§ INSTRUCTIONS TO FOLLOW
Rewrite the material below as a Markdown table with the columns No. and Line, one numbered row per line, leaving out blank lines.

Dataset rows:
-=-=-

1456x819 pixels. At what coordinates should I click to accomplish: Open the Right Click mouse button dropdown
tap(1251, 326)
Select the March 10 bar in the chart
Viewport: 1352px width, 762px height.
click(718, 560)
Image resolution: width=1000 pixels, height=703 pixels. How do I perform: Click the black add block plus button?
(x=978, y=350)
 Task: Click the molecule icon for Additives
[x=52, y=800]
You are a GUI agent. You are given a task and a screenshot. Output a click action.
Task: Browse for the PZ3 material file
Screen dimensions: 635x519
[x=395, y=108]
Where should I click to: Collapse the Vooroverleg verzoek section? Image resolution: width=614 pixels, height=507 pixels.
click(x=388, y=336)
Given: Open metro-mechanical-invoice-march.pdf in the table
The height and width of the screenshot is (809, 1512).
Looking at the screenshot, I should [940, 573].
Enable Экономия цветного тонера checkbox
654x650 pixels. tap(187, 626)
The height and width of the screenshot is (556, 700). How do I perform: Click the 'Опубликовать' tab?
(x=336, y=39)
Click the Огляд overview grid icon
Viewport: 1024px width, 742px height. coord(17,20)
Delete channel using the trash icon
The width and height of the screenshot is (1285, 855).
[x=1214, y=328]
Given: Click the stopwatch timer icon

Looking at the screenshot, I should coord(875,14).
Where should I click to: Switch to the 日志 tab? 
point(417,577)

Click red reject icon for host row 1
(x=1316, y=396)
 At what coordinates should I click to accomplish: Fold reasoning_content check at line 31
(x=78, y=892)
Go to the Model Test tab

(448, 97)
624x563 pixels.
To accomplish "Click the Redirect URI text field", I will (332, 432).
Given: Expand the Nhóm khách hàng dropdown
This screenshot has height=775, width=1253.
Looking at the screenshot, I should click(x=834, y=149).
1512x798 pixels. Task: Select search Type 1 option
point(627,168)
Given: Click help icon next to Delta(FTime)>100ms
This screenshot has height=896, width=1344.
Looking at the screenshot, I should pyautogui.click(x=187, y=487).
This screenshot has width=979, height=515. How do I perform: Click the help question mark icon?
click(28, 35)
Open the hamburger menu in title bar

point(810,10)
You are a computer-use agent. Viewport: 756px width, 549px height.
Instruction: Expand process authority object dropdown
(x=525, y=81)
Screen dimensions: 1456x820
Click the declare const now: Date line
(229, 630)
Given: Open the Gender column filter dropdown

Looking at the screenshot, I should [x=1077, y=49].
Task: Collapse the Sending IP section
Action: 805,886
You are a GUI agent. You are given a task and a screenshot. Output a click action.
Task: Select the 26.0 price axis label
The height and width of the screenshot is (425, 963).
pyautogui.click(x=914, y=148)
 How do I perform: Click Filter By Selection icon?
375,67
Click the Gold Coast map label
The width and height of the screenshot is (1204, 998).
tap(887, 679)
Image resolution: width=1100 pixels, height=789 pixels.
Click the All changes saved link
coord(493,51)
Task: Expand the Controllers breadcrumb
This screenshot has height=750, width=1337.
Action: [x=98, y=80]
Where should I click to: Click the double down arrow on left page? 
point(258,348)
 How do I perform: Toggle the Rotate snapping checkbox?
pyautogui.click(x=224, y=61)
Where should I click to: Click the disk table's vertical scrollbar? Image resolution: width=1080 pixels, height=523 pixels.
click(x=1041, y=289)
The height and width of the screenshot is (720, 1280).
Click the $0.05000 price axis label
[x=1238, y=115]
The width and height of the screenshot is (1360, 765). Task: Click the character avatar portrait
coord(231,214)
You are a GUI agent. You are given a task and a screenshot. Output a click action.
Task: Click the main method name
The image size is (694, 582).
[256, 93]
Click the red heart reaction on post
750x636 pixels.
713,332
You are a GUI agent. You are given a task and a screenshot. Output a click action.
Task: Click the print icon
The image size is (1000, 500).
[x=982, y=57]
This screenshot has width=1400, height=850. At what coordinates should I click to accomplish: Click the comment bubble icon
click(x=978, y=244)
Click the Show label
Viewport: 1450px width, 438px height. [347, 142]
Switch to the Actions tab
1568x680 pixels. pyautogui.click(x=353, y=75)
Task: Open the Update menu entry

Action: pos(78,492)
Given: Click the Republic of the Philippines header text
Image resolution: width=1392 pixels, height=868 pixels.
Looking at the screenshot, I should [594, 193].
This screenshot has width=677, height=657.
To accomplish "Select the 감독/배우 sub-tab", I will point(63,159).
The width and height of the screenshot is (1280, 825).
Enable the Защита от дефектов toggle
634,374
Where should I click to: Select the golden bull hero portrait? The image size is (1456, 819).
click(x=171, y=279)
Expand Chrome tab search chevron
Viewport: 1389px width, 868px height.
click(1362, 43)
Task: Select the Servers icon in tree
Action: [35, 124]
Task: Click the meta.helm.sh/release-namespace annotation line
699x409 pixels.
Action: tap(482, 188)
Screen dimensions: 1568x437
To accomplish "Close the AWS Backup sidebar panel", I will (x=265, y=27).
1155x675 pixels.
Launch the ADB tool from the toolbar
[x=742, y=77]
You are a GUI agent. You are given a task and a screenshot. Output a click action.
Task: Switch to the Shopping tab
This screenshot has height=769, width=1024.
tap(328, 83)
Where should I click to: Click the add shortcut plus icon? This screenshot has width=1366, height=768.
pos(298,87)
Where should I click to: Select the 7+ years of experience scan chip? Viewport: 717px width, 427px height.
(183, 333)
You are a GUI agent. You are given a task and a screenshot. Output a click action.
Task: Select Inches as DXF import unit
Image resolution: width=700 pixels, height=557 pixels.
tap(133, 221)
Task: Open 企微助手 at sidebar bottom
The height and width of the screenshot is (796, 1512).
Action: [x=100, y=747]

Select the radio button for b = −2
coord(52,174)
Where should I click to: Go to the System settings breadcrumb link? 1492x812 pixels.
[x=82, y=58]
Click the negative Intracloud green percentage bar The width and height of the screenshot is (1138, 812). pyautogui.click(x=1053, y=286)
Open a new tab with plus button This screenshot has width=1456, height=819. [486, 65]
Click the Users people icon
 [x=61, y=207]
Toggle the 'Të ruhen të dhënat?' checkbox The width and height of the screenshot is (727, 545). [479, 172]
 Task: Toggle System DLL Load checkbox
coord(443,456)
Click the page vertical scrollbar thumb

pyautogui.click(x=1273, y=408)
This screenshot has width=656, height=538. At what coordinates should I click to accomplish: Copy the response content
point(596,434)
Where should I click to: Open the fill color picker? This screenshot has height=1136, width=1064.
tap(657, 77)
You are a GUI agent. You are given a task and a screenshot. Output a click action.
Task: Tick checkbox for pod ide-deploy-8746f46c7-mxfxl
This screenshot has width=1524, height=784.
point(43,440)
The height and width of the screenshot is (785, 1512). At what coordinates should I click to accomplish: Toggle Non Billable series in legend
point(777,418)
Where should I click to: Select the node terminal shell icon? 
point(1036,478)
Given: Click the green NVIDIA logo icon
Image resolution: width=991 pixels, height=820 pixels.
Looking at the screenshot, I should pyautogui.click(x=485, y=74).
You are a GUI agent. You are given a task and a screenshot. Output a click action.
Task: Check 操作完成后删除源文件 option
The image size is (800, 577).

-=-=-

§ ANSWER IN FULL
| No. | Line |
|---|---|
| 1 | 1456x819 pixels. At what coordinates should I click to accomplish: Open the Right Click mouse button dropdown |
| 2 | tap(1251, 326) |
| 3 | Select the March 10 bar in the chart |
| 4 | Viewport: 1352px width, 762px height. |
| 5 | click(718, 560) |
| 6 | Image resolution: width=1000 pixels, height=703 pixels. How do I perform: Click the black add block plus button? |
| 7 | (x=978, y=350) |
| 8 |  Task: Click the molecule icon for Additives |
| 9 | [x=52, y=800] |
| 10 | You are a GUI agent. You are given a task and a screenshot. Output a click action. |
| 11 | Task: Browse for the PZ3 material file |
| 12 | Screen dimensions: 635x519 |
| 13 | [x=395, y=108] |
| 14 | Where should I click to: Collapse the Vooroverleg verzoek section? Image resolution: width=614 pixels, height=507 pixels. |
| 15 | click(x=388, y=336) |
| 16 | Given: Open metro-mechanical-invoice-march.pdf in the table |
| 17 | The height and width of the screenshot is (809, 1512). |
| 18 | Looking at the screenshot, I should [940, 573]. |
| 19 | Enable Экономия цветного тонера checkbox |
| 20 | 654x650 pixels. tap(187, 626) |
| 21 | The height and width of the screenshot is (556, 700). How do I perform: Click the 'Опубликовать' tab? |
| 22 | (x=336, y=39) |
| 23 | Click the Огляд overview grid icon |
| 24 | Viewport: 1024px width, 742px height. coord(17,20) |
| 25 | Delete channel using the trash icon |
| 26 | The width and height of the screenshot is (1285, 855). |
| 27 | [x=1214, y=328] |
| 28 | Given: Click the stopwatch timer icon |
| 29 | Looking at the screenshot, I should coord(875,14). |
| 30 | Where should I click to: Switch to the 日志 tab?  |
| 31 | point(417,577) |
| 32 | Click red reject icon for host row 1 |
| 33 | (x=1316, y=396) |
| 34 |  At what coordinates should I click to accomplish: Fold reasoning_content check at line 31 |
| 35 | (x=78, y=892) |
| 36 | Go to the Model Test tab |
| 37 | (448, 97) |
| 38 | 624x563 pixels. |
| 39 | To accomplish "Click the Redirect URI text field", I will (332, 432). |
| 40 | Given: Expand the Nhóm khách hàng dropdown |
| 41 | This screenshot has height=775, width=1253. |
| 42 | Looking at the screenshot, I should click(x=834, y=149). |
| 43 | 1512x798 pixels. Task: Select search Type 1 option |
| 44 | point(627,168) |
| 45 | Given: Click help icon next to Delta(FTime)>100ms |
| 46 | This screenshot has height=896, width=1344. |
| 47 | Looking at the screenshot, I should pyautogui.click(x=187, y=487). |
| 48 | This screenshot has width=979, height=515. How do I perform: Click the help question mark icon? |
| 49 | click(28, 35) |
| 50 | Open the hamburger menu in title bar |
| 51 | point(810,10) |
| 52 | You are a computer-use agent. Viewport: 756px width, 549px height. |
| 53 | Instruction: Expand process authority object dropdown |
| 54 | (x=525, y=81) |
| 55 | Screen dimensions: 1456x820 |
| 56 | Click the declare const now: Date line |
| 57 | (229, 630) |
| 58 | Given: Open the Gender column filter dropdown |
| 59 | Looking at the screenshot, I should [x=1077, y=49]. |
| 60 | Task: Collapse the Sending IP section |
| 61 | Action: 805,886 |
| 62 | You are a GUI agent. You are given a task and a screenshot. Output a click action. |
| 63 | Task: Select the 26.0 price axis label |
| 64 | The height and width of the screenshot is (425, 963). |
| 65 | pyautogui.click(x=914, y=148) |
| 66 |  How do I perform: Click Filter By Selection icon? |
| 67 | 375,67 |
| 68 | Click the Gold Coast map label |
| 69 | The width and height of the screenshot is (1204, 998). |
| 70 | tap(887, 679) |
| 71 | Image resolution: width=1100 pixels, height=789 pixels. |
| 72 | Click the All changes saved link |
| 73 | coord(493,51) |
| 74 | Task: Expand the Controllers breadcrumb |
| 75 | This screenshot has height=750, width=1337. |
| 76 | Action: [x=98, y=80] |
| 77 | Where should I click to: Click the double down arrow on left page?  |
| 78 | point(258,348) |
| 79 |  How do I perform: Toggle the Rotate snapping checkbox? |
| 80 | pyautogui.click(x=224, y=61) |
| 81 | Where should I click to: Click the disk table's vertical scrollbar? Image resolution: width=1080 pixels, height=523 pixels. |
| 82 | click(x=1041, y=289) |
| 83 | The height and width of the screenshot is (720, 1280). |
| 84 | Click the $0.05000 price axis label |
| 85 | [x=1238, y=115] |
| 86 | The width and height of the screenshot is (1360, 765). Task: Click the character avatar portrait |
| 87 | coord(231,214) |
| 88 | You are a GUI agent. You are given a task and a screenshot. Output a click action. |
| 89 | Task: Click the main method name |
| 90 | The image size is (694, 582). |
| 91 | [256, 93] |
| 92 | Click the red heart reaction on post |
| 93 | 750x636 pixels. |
| 94 | 713,332 |
| 95 | You are a GUI agent. You are given a task and a screenshot. Output a click action. |
| 96 | Task: Click the print icon |
| 97 | The image size is (1000, 500). |
| 98 | [x=982, y=57] |
| 99 | This screenshot has width=1400, height=850. At what coordinates should I click to accomplish: Click the comment bubble icon |
| 100 | click(x=978, y=244) |
| 101 | Click the Show label |
| 102 | Viewport: 1450px width, 438px height. [347, 142] |
| 103 | Switch to the Actions tab |
| 104 | 1568x680 pixels. pyautogui.click(x=353, y=75) |
| 105 | Task: Open the Update menu entry |
| 106 | Action: pos(78,492) |
| 107 | Given: Click the Republic of the Philippines header text |
| 108 | Image resolution: width=1392 pixels, height=868 pixels. |
| 109 | Looking at the screenshot, I should [594, 193]. |
| 110 | This screenshot has width=677, height=657. |
| 111 | To accomplish "Select the 감독/배우 sub-tab", I will point(63,159). |
| 112 | The width and height of the screenshot is (1280, 825). |
| 113 | Enable the Защита от дефектов toggle |
| 114 | 634,374 |
| 115 | Where should I click to: Select the golden bull hero portrait? The image size is (1456, 819). |
| 116 | click(x=171, y=279) |
| 117 | Expand Chrome tab search chevron |
| 118 | Viewport: 1389px width, 868px height. |
| 119 | click(1362, 43) |
| 120 | Task: Select the Servers icon in tree |
| 121 | Action: [35, 124] |
| 122 | Task: Click the meta.helm.sh/release-namespace annotation line |
| 123 | 699x409 pixels. |
| 124 | Action: tap(482, 188) |
| 125 | Screen dimensions: 1568x437 |
| 126 | To accomplish "Close the AWS Backup sidebar panel", I will (x=265, y=27). |
| 127 | 1155x675 pixels. |
| 128 | Launch the ADB tool from the toolbar |
| 129 | [x=742, y=77] |
| 130 | You are a GUI agent. You are given a task and a screenshot. Output a click action. |
| 131 | Task: Switch to the Shopping tab |
| 132 | This screenshot has height=769, width=1024. |
| 133 | tap(328, 83) |
| 134 | Where should I click to: Click the add shortcut plus icon? This screenshot has width=1366, height=768. |
| 135 | pos(298,87) |
| 136 | Where should I click to: Select the 7+ years of experience scan chip? Viewport: 717px width, 427px height. |
| 137 | (183, 333) |
| 138 | You are a GUI agent. You are given a task and a screenshot. Output a click action. |
| 139 | Task: Select Inches as DXF import unit |
| 140 | Image resolution: width=700 pixels, height=557 pixels. |
| 141 | tap(133, 221) |
| 142 | Task: Open 企微助手 at sidebar bottom |
| 143 | The height and width of the screenshot is (796, 1512). |
| 144 | Action: [x=100, y=747] |
| 145 | Select the radio button for b = −2 |
| 146 | coord(52,174) |
| 147 | Where should I click to: Go to the System settings breadcrumb link? 1492x812 pixels. |
| 148 | [x=82, y=58] |
| 149 | Click the negative Intracloud green percentage bar The width and height of the screenshot is (1138, 812). pyautogui.click(x=1053, y=286) |
| 150 | Open a new tab with plus button This screenshot has width=1456, height=819. [486, 65] |
| 151 | Click the Users people icon |
| 152 |  [x=61, y=207] |
| 153 | Toggle the 'Të ruhen të dhënat?' checkbox The width and height of the screenshot is (727, 545). [479, 172] |
| 154 |  Task: Toggle System DLL Load checkbox |
| 155 | coord(443,456) |
| 156 | Click the page vertical scrollbar thumb |
| 157 | pyautogui.click(x=1273, y=408) |
| 158 | This screenshot has width=656, height=538. At what coordinates should I click to accomplish: Copy the response content |
| 159 | point(596,434) |
| 160 | Where should I click to: Open the fill color picker? This screenshot has height=1136, width=1064. |
| 161 | tap(657, 77) |
| 162 | You are a GUI agent. You are given a task and a screenshot. Output a click action. |
| 163 | Task: Tick checkbox for pod ide-deploy-8746f46c7-mxfxl |
| 164 | This screenshot has width=1524, height=784. |
| 165 | point(43,440) |
| 166 | The height and width of the screenshot is (785, 1512). At what coordinates should I click to accomplish: Toggle Non Billable series in legend |
| 167 | point(777,418) |
| 168 | Where should I click to: Select the node terminal shell icon?  |
| 169 | point(1036,478) |
| 170 | Given: Click the green NVIDIA logo icon |
| 171 | Image resolution: width=991 pixels, height=820 pixels. |
| 172 | Looking at the screenshot, I should pyautogui.click(x=485, y=74). |
| 173 | You are a GUI agent. You are given a task and a screenshot. Output a click action. |
| 174 | Task: Check 操作完成后删除源文件 option |
| 175 | The image size is (800, 577). |